Why brute-force counterexample search fails (and what to do instead)

#algorithms #python #ai #programming

A few weeks ago there was a headline going around that an AI system disproved a long-standing conjecture in discrete geometry by finding an explicit counterexample. Most of the discussion focused on the AI angle, which is fair enough. But the part that stuck with me was buried in the methods: the search space was astronomical, roughly larger than the number of atoms in the observable universe.

If you've ever tried to brute-force a combinatorial search — looking for a graph that breaks your heuristic, a configuration that violates an invariant, a counterexample to your own pet conjecture — you've watched your CPU spin for hours while making essentially zero progress. I spent three days last year trying to find a small graph that violated a property I was convinced was wrong. Ended up with a 14 GB log file and nothing useful.

This post is about why naive search collapses in these spaces, and what actually works.

------------------------

_EXERCISE REQUIREMENTS_:
a) In the post on brute-force counterexample search, how large was the log file the writer ended up with after three days of searching?
b) Give every tag listed under the title of the post on brute-force counterexample search.
c) Pick up the post on brute-force counterexample search after its final sentence and continue writing it.

------------------------

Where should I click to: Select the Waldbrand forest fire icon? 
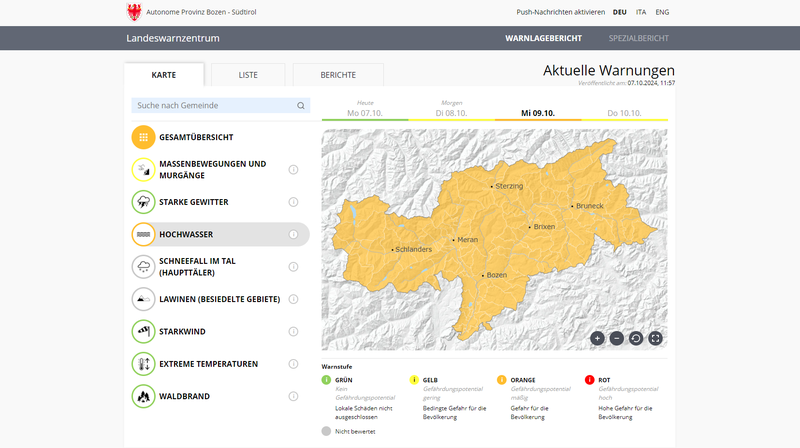144,396
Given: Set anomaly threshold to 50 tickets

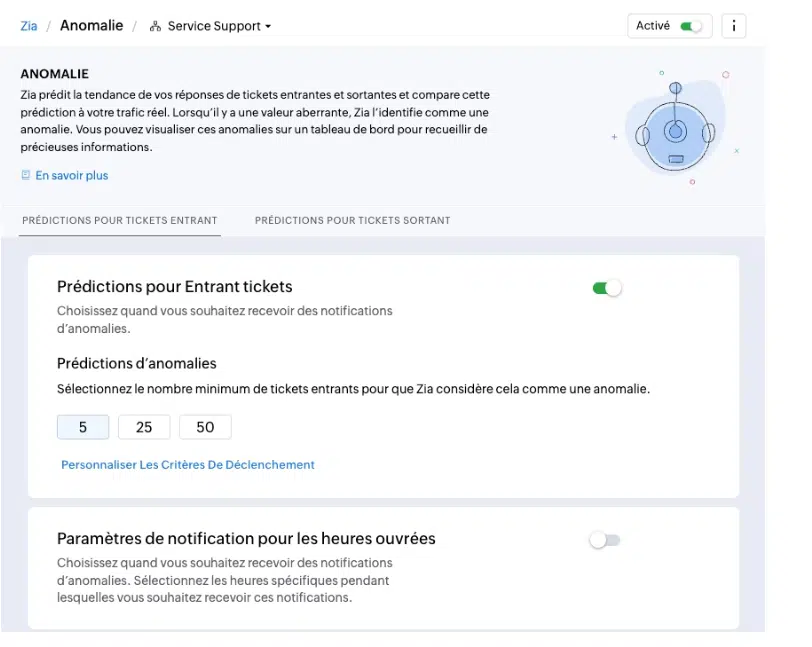Looking at the screenshot, I should (x=205, y=427).
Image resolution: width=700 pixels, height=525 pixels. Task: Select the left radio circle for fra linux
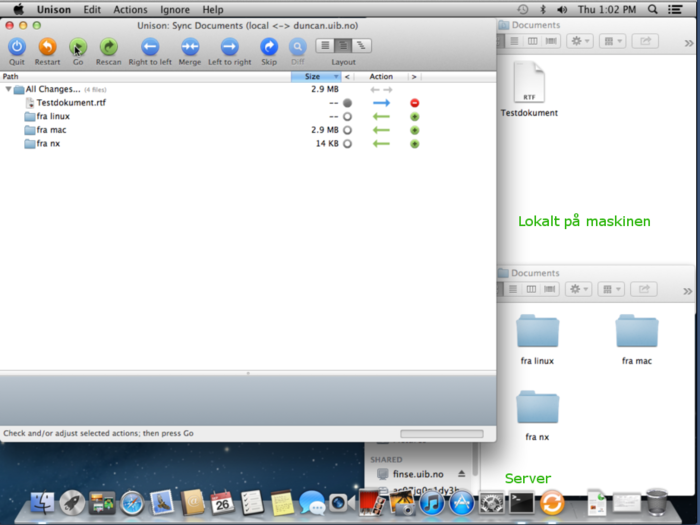coord(347,117)
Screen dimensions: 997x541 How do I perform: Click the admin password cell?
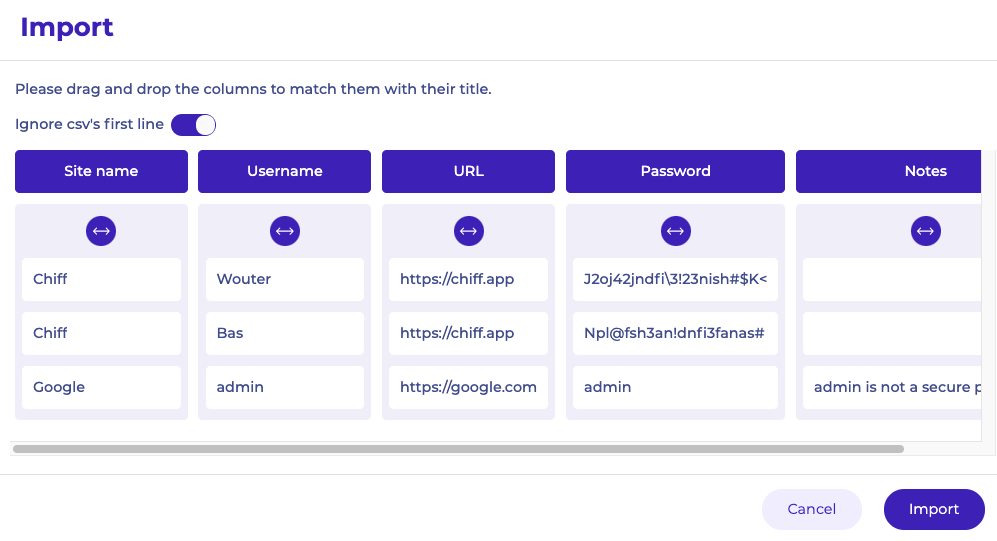tap(675, 387)
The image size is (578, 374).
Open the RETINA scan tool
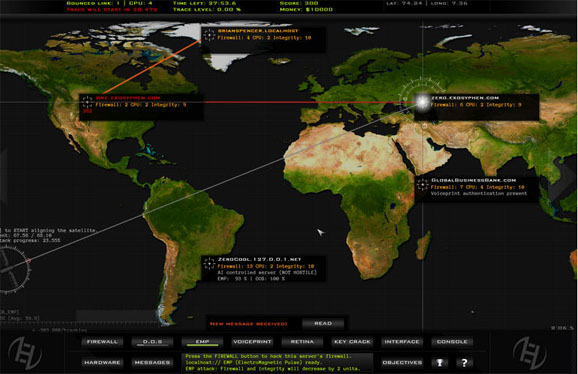click(x=302, y=342)
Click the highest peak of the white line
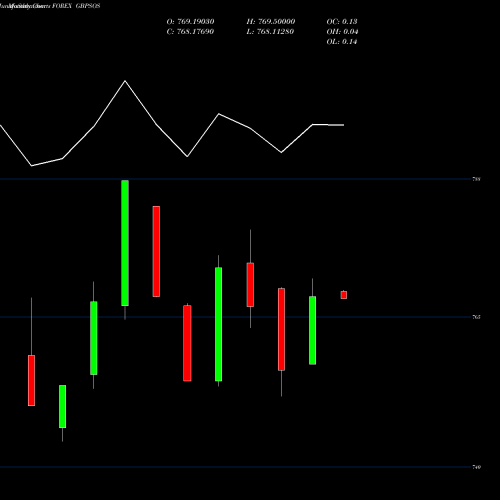 point(125,81)
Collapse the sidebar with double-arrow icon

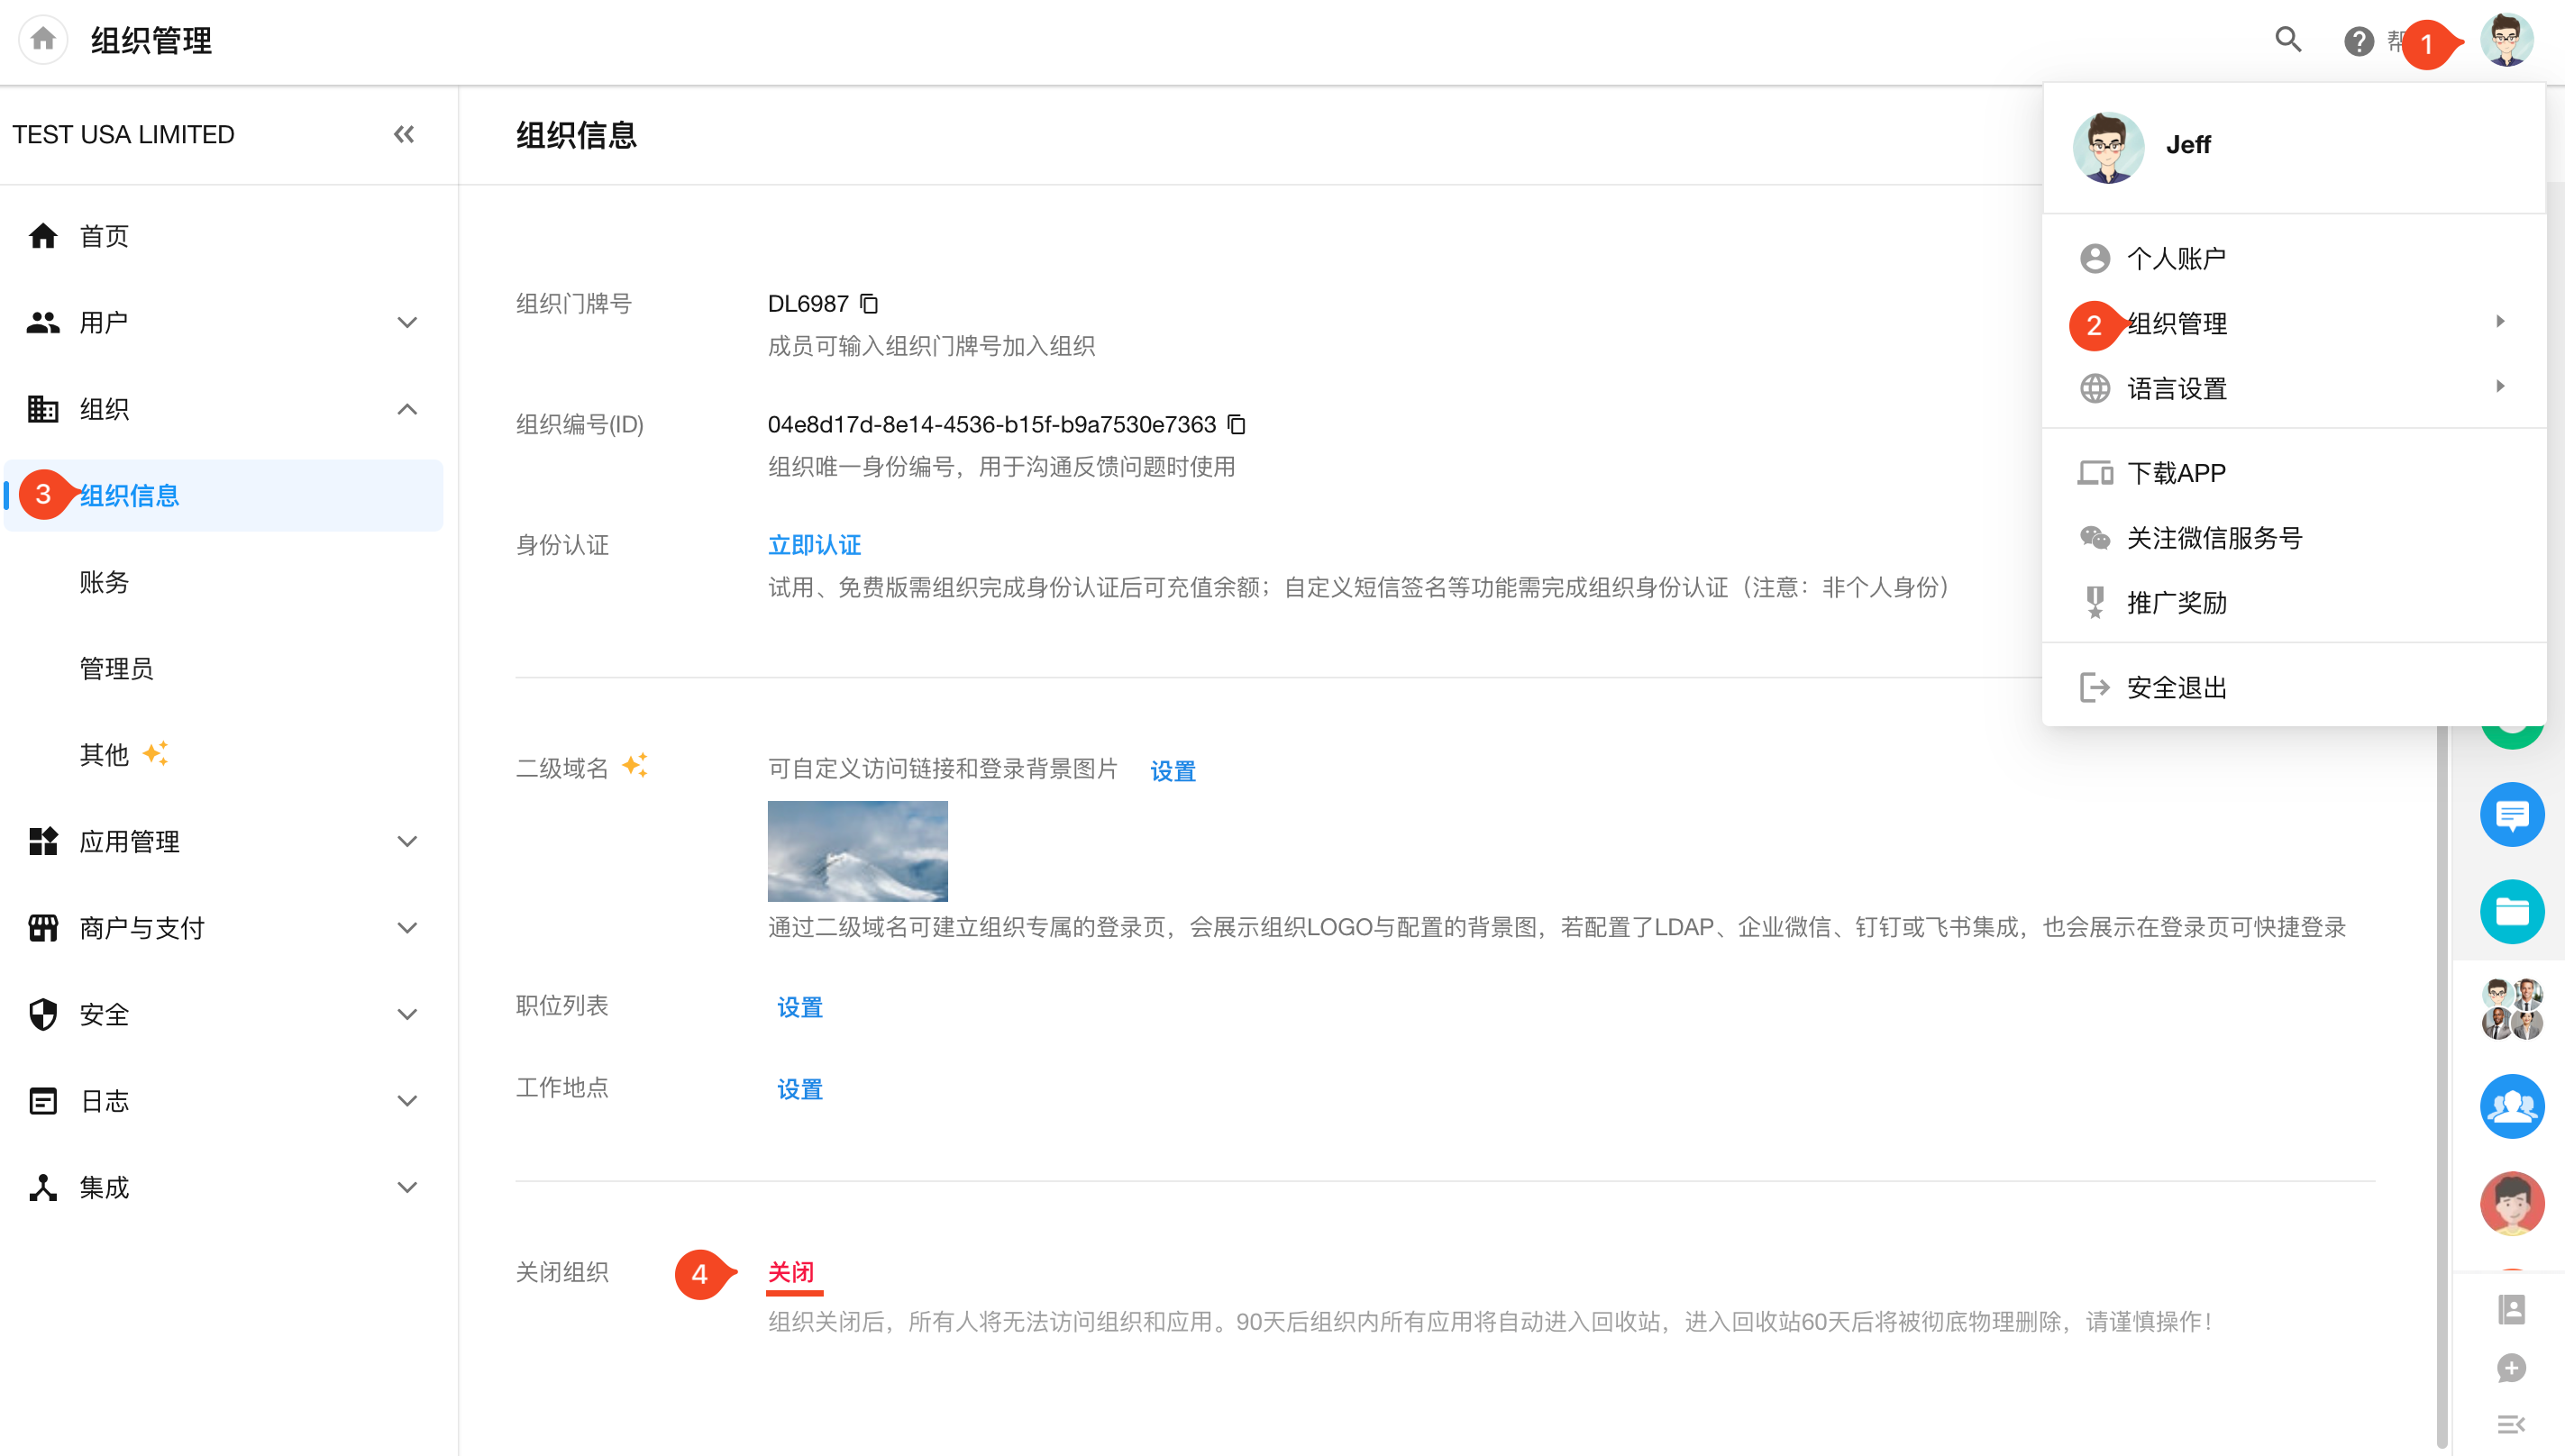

------------------------

_FINAL RESULTS_:
a) 14 GB

b) #algorithms, #python, #ai, #programming

c)
The problem: combinatorial explosion is worse than it looks

Let's make it concrete. Say you want to find a counterexample involving binary configurations of length n. Even at a modest n = 200, the space is 2^200, which is around 1.6 × 10^60. At a billion checks per second on a single core, here's how long that takes:

# Time to enumerate 2^n configurations at 1e9 checks/sec
import math

def years_to_enumerate(n, checks_per_sec=1e9):
    seconds = (2 ** n) / checks_per_sec
    return seconds / (365.25 * 24 * 3600)

for n in [40, 60, 80, 100, 200]:
    print(f'n={n}: {years_to_enumerate(n):.2e} years')
# n=40 finishes in ~18 minutes
# n=60 takes ~36 years
# n=200 takes ~5e43 years. Heat death first.

The doubling sneaks up on you. Adding twenty bits to the input doesn't make the problem twenty times harder — it makes it a million times harder.

And here's the part most folks miss: even if you had infinite compute, random sampling wouldn't save you. In a lot of these problems, counterexamples aren't uniformly distributed. They live in tiny, structured regions of the space. Sampling uniformly is like trying to find a specific grain of sand by teleporting to random spots on Earth.

Root cause: you're treating structure as if it doesn't exist

When brute force fails, it's almost always because the problem has structure you're throwing away:

Symmetry: many configurations are equivalent under relabeling, rotation, or reflection. If your problem has a symmetry group of size k, you're doing k times more work than necessary.
Locality: small changes to a candidate usually produce small changes in whether it's a counterexample. Brute force ignores this gradient entirely.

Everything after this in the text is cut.